University of Melbourne Magazine

Deep in thought

  • Picture: Darren Howe

    Picture: Darren Howe

    Its mission is to help shape Australia’s big policy debates — and so far the Grattan Institute seems to have hit the mark. Gay Alcorn goes inside the think tank.

    They are into bold ideas and big thinking but today the policy specialists at the Grattan Institute are taking a moment to savour a small success in their quest to influence the nation’s agenda.

    One of the think tank’s reports on superannuation has just created a splash with its details on how excessive fees – $20 billion a year in total – are hurting the retirement incomes of Australians. The report has generated headlines, soundbites, commentary and more than a little disquiet in some quarters. “Lots of outrage,” as one of the institute’s researchers puts it, “which is what we want.”

    At the weekly meeting of the institute’s program directors – the key people driving the research – this feedback is well received, particularly the part about vested interests being upset.

    But the job is far from complete, Professor John Daley, the Chief Executive, tells his colleagues. “Step one,” he says, “is to win the people who really think about this stuff deeply. Step two is to win the public. That’s where this will have to go next, so congratulations everyone.”

    Then the meeting turns to possible follow-ups – hosting dinners with backbenchers from all sides in Canberra, as well as private and public talks and briefings to push the case for superannuation reform.

    Dr Jim Minifie (BA(Hons) 1988, MCom(Eco) 1992), the program director of the Productivity Growth section which produced the report, says the research always comes first, but there is no point doing it if it gathers dust in a drawer.

    The Grattan Institute, tucked off a laneway in Carlton, is young by think tank standards – it was set up in 2008 – and well-resourced, with an initial endowment of $15 million from both the Victorian and Federal governments, $4 million from BHP and support in kind from the University of Melbourne. Its yearly budget is about $4.5 million.

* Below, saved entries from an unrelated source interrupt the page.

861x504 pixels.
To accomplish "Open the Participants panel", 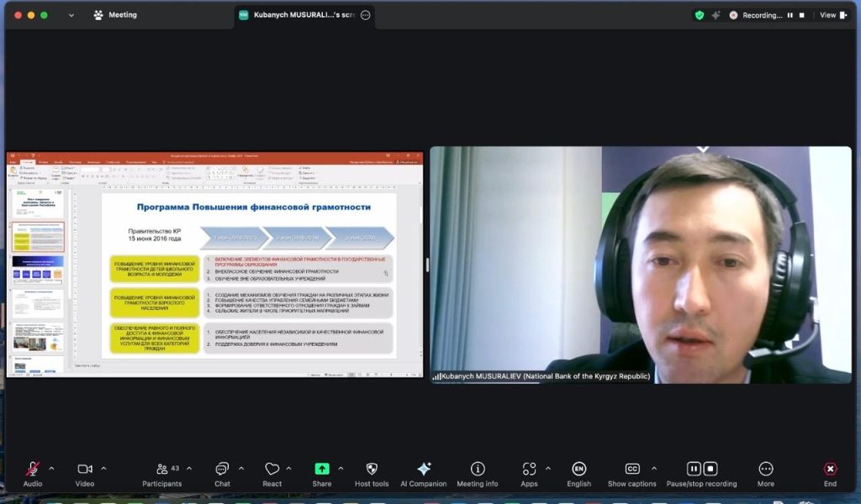I will click(161, 470).
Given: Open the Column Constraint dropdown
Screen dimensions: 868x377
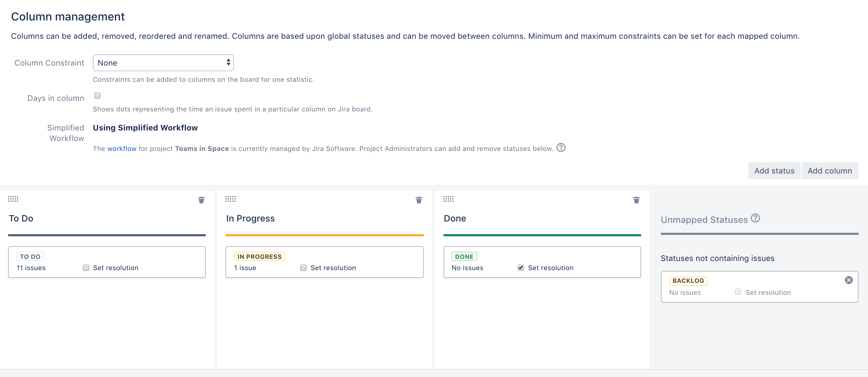Looking at the screenshot, I should pyautogui.click(x=163, y=63).
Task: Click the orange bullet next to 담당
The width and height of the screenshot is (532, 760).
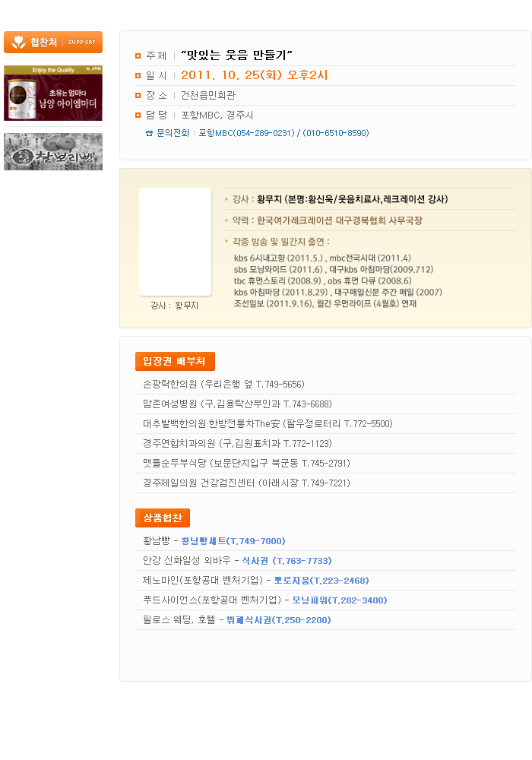Action: pyautogui.click(x=138, y=116)
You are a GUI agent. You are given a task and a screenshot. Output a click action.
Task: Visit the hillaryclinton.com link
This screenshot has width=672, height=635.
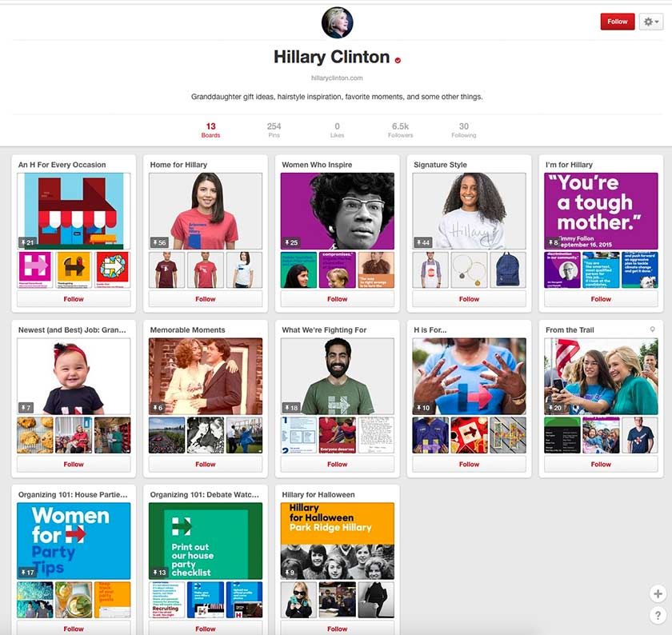(x=337, y=78)
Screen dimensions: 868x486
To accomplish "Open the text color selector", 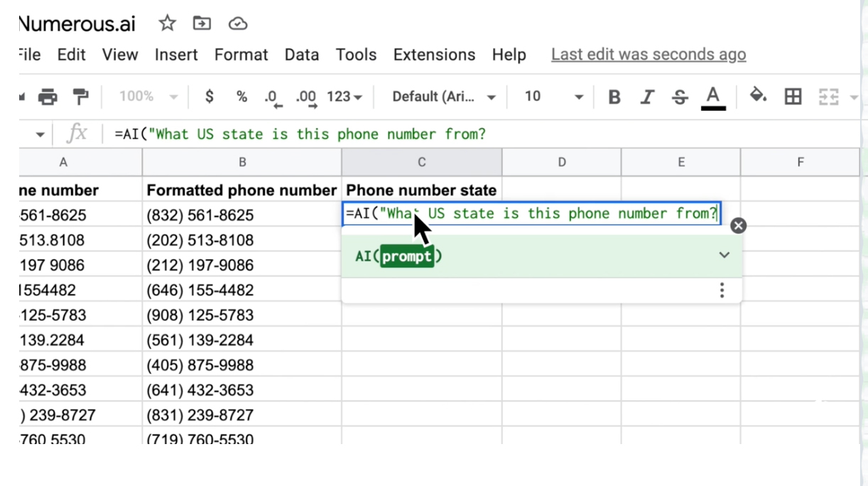I will 713,97.
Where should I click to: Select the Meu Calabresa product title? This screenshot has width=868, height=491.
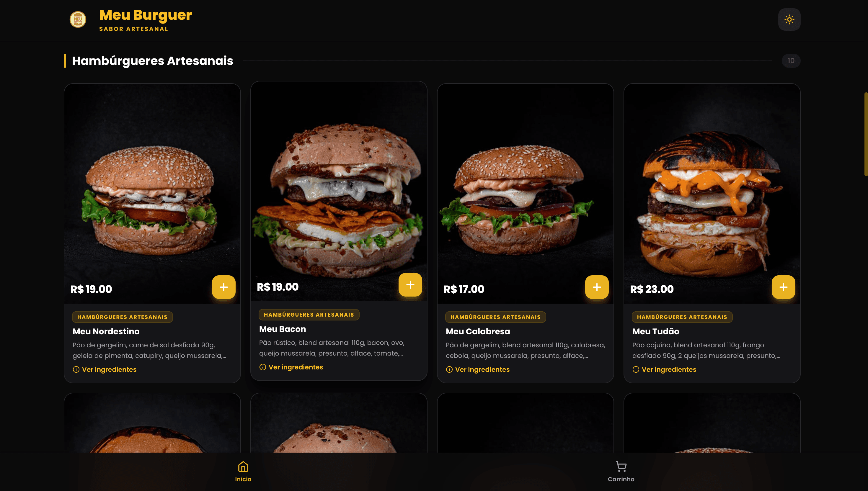[478, 331]
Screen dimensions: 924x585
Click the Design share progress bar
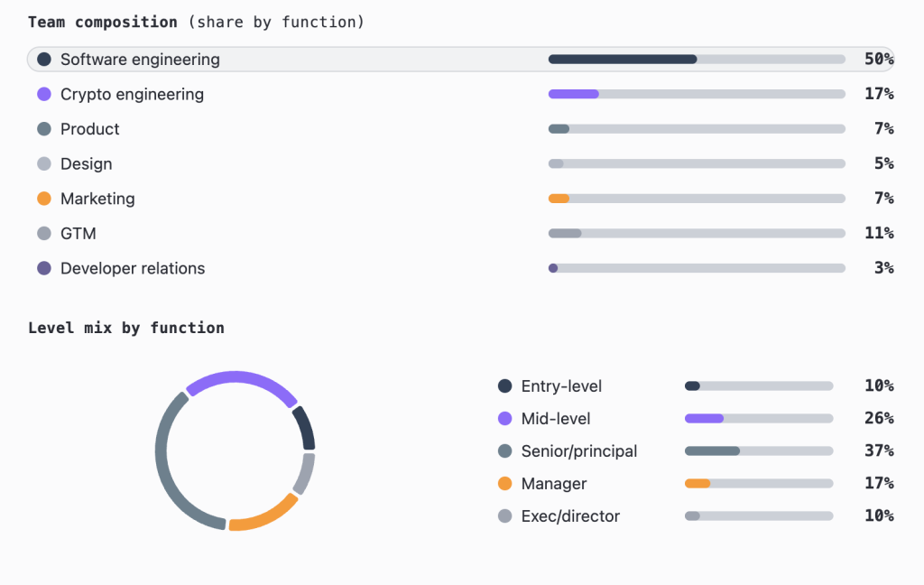point(697,163)
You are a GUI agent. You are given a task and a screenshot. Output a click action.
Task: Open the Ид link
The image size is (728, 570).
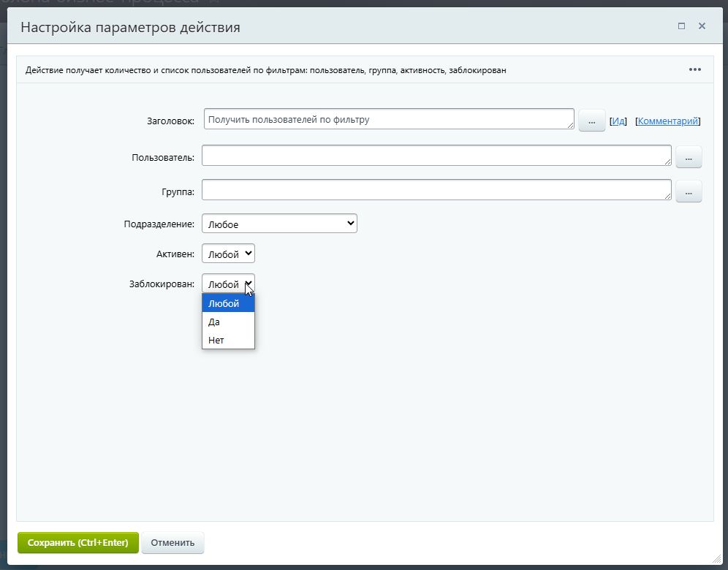pyautogui.click(x=618, y=121)
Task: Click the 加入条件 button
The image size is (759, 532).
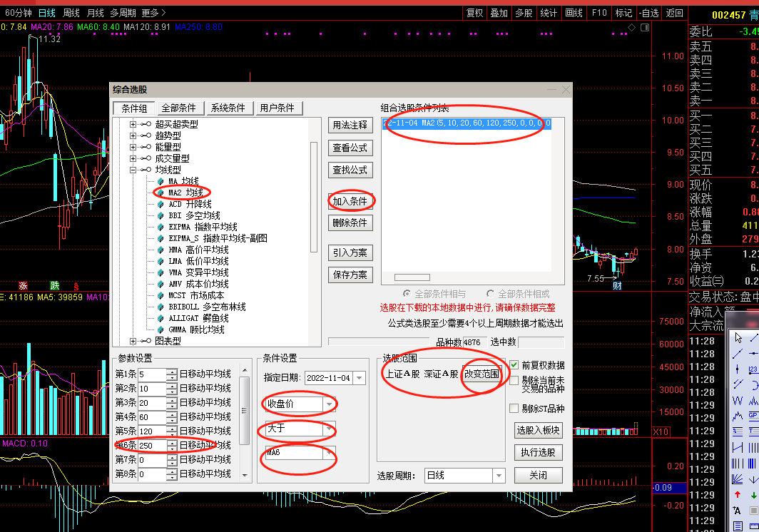Action: point(350,200)
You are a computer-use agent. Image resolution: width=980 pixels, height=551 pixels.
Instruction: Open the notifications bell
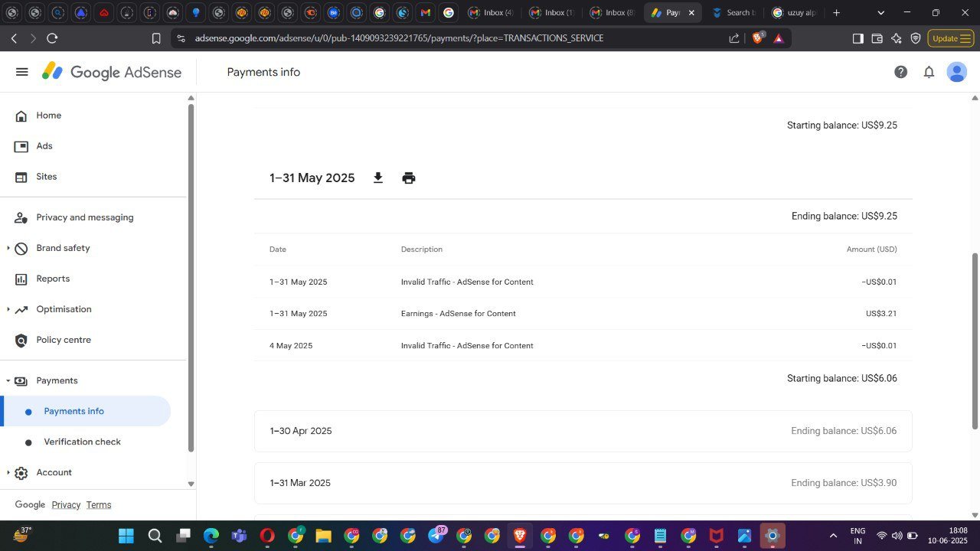click(929, 72)
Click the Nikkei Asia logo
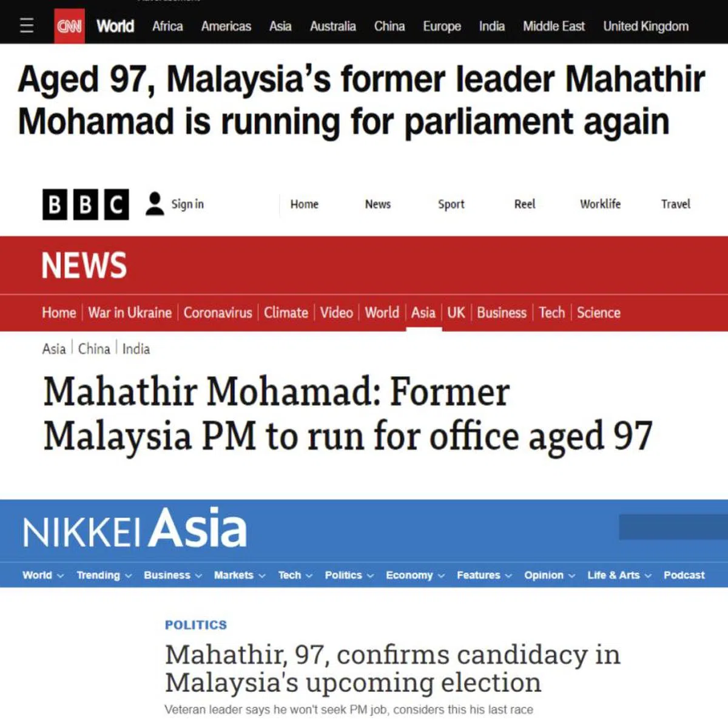 pos(135,529)
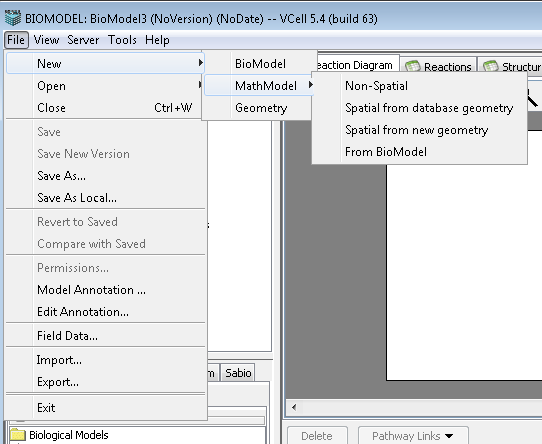Switch to the Sabio tab
The width and height of the screenshot is (542, 444).
click(x=238, y=373)
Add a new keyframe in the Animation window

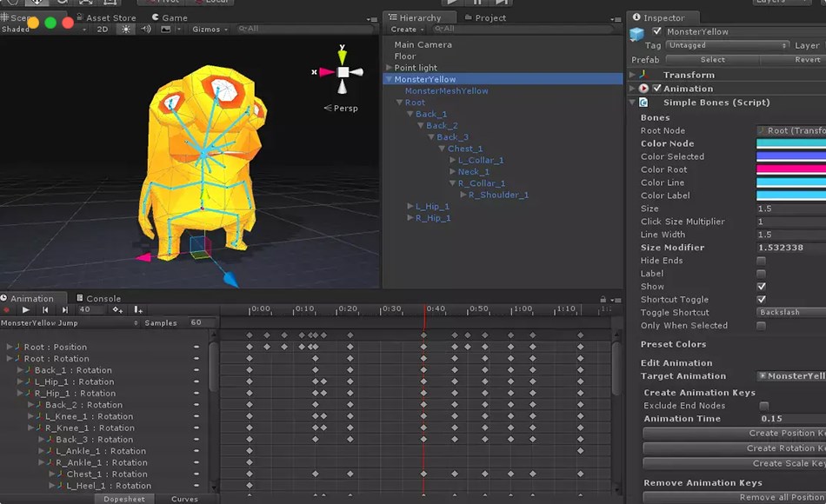click(x=117, y=310)
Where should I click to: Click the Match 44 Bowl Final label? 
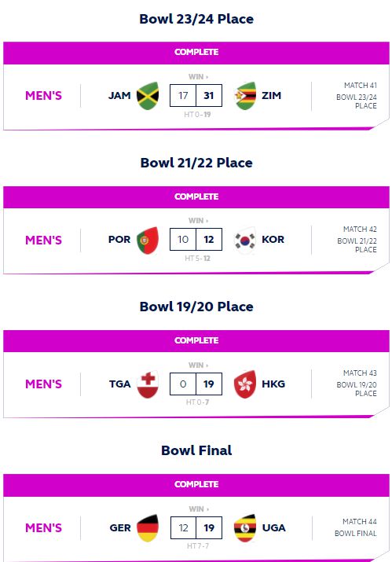356,527
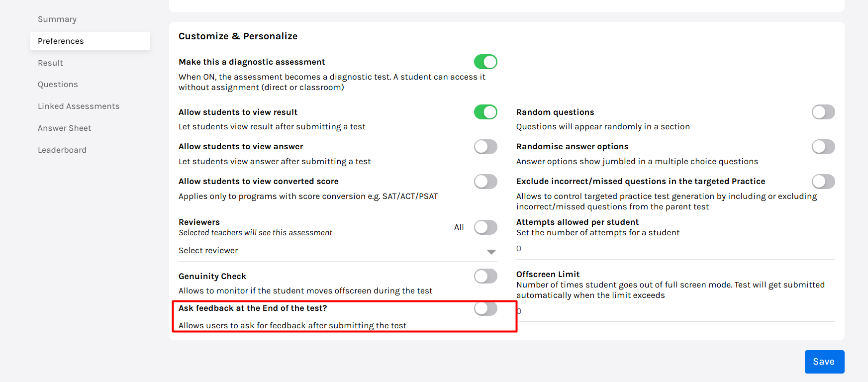The width and height of the screenshot is (868, 382).
Task: Select Preferences in the sidebar
Action: [x=61, y=41]
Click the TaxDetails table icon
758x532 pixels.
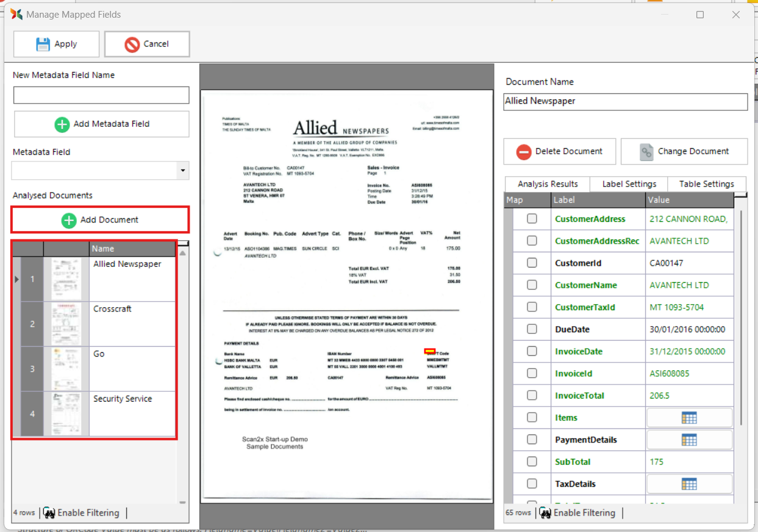click(x=689, y=484)
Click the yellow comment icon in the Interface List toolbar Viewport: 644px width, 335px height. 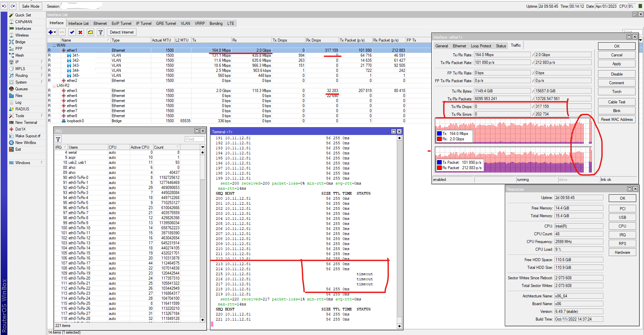coord(90,32)
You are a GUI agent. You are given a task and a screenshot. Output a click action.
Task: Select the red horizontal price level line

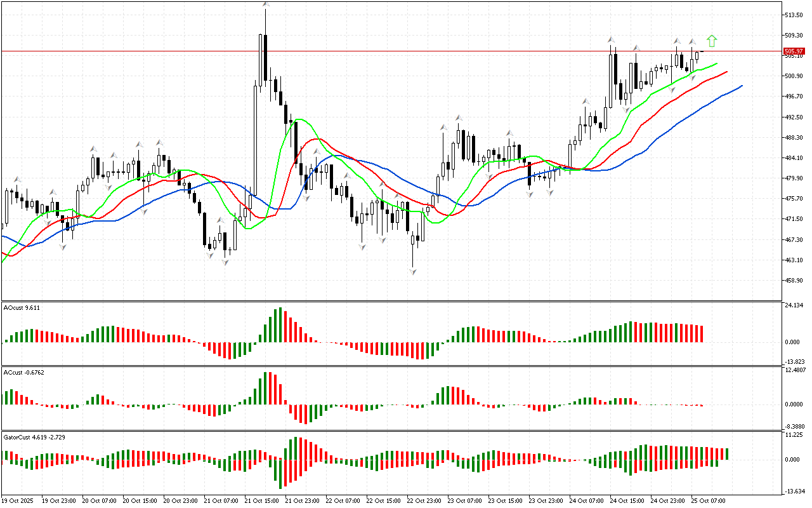click(x=381, y=51)
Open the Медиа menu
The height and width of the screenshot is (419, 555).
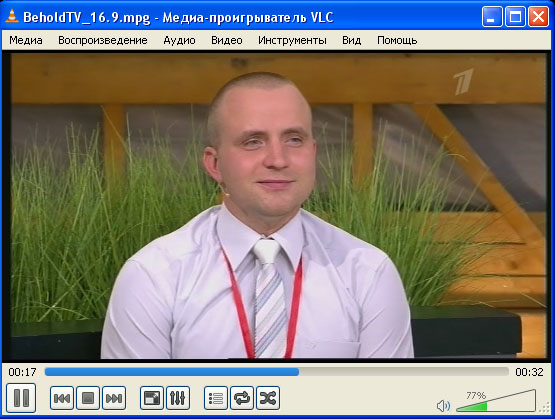26,40
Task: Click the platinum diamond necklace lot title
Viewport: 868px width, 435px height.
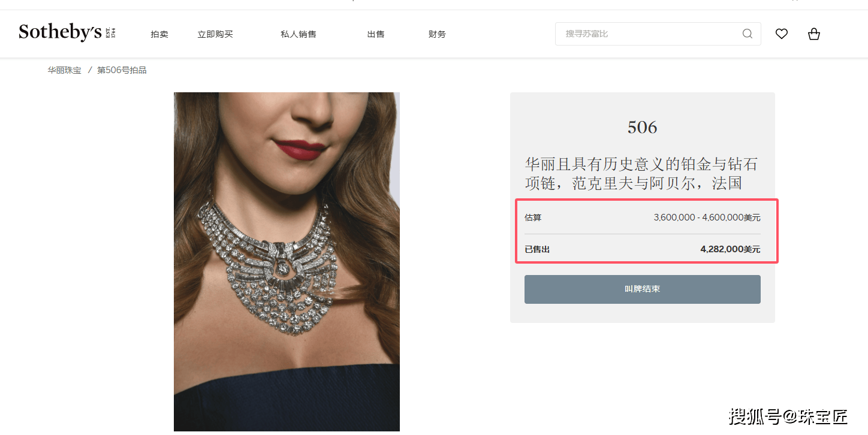Action: (641, 173)
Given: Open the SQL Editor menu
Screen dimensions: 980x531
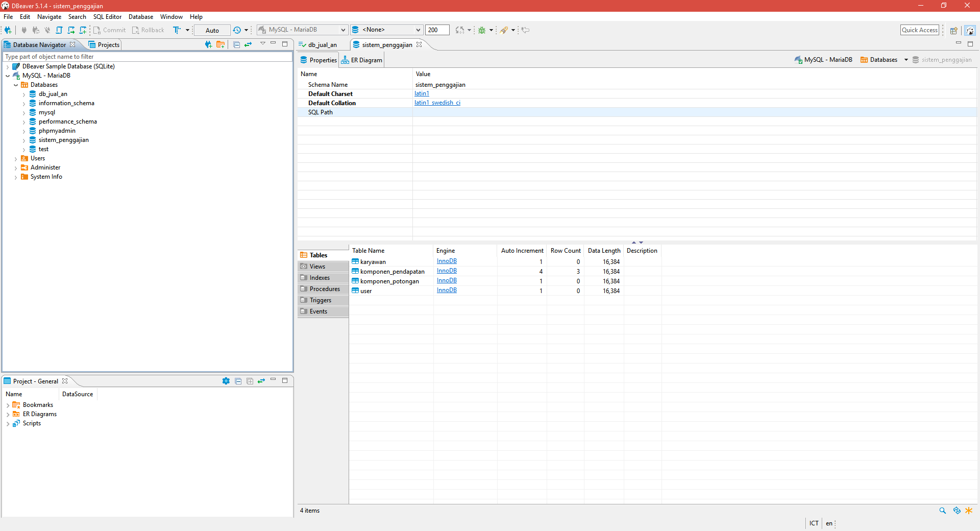Looking at the screenshot, I should pyautogui.click(x=107, y=17).
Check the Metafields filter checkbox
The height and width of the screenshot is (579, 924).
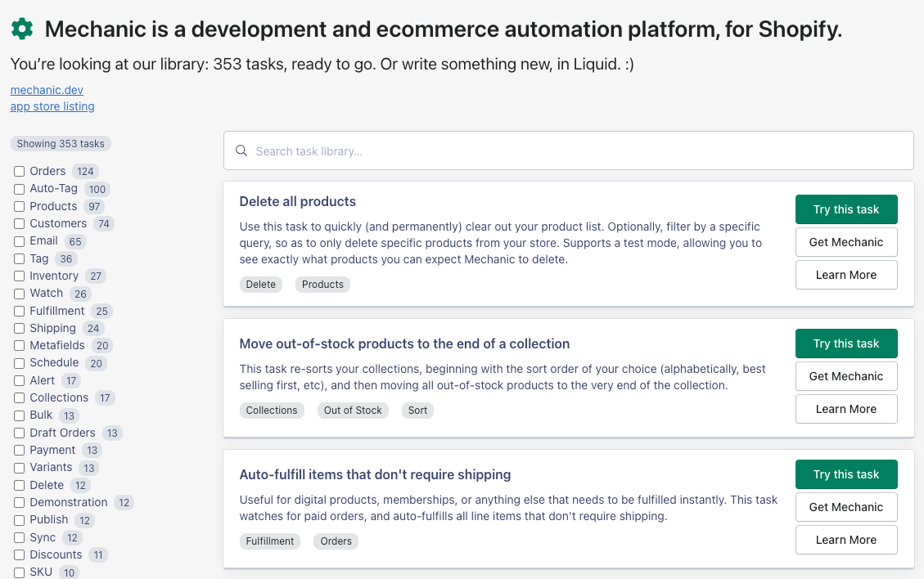tap(19, 346)
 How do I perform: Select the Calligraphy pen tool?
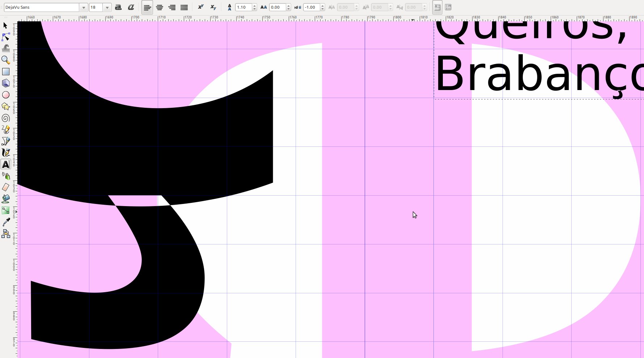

    Its “fundamental purpose”, says Daley (BSc 1987, LLB(Hons) 1989), is to influence public policy. It has little interest in researching worthy ideas with limited practical relevance. It conducts rigorous research, proposes solutions, and argues for them in the media, at private briefings, at public events and before parliamentary committees. It wants to change things.

    For inspiration, three of its rooms are named for people devoted to evidence as the driver of reform and change – nursing pioneer Florence Nightingale, Nobel Prize-winning physician Barry Marshall and Australia’s first Solicitor-General, Robert Garran.

    Minifie, an economist who joined the institute two years ago, worked intensely with two other researchers for four months to complete the Super sting report. There’s no formal academic peer review system, but the work is tested before release – in this case, academics reviewed it here and overseas, the OECD reviewed the content, and it was sent to experts so they could “tell us what we’ve got to fix”.

    The goal, Minifie says, is to change policy. “In so doing you’ve got to think about the steps… some combination of the public, the political class if you like, and the senior public service need to be sufficiently aligned that the policy would then have a chance of being picked up.”

    Grattan is politically agnostic, unlike many wellknown think tanks in Australia such as the libertarian Institute of Public Affairs, the right-wing Centre for Independent Studies or the left-leaning Centre for Policy Development. It’s evidence-based. This in an era – often labelled post-truth or post-evidence – of rancorous politics where common ground is viewed as a sign of weakness.

    Daley is a sharp and energetic 47-year-old whose degrees in science and law from the University of Melbourne were followed by a DPhil from Oxford. He has spent years working in both the public and private sectors. The Grattan job appealed because it was “a bit public sector, a bit private sector and a bit academic” and because a think tank has the freedom to look at anything it thinks is important, which is not always possible in the public service.

    He says policy debate in Australia is less hopelessly partisan than people might think.

    “We’ve had a highly partisan public debate about climate change, but when it comes to what else divides our politicians, the answer is, by and large, it’s relatively thin,” he says.

    “The real differences between Australian political parties are not that big, particularly when you compare us to the United States where the divide on policy is enormous. In Australia, there are huge chunks of policy on which the parties basically agree.”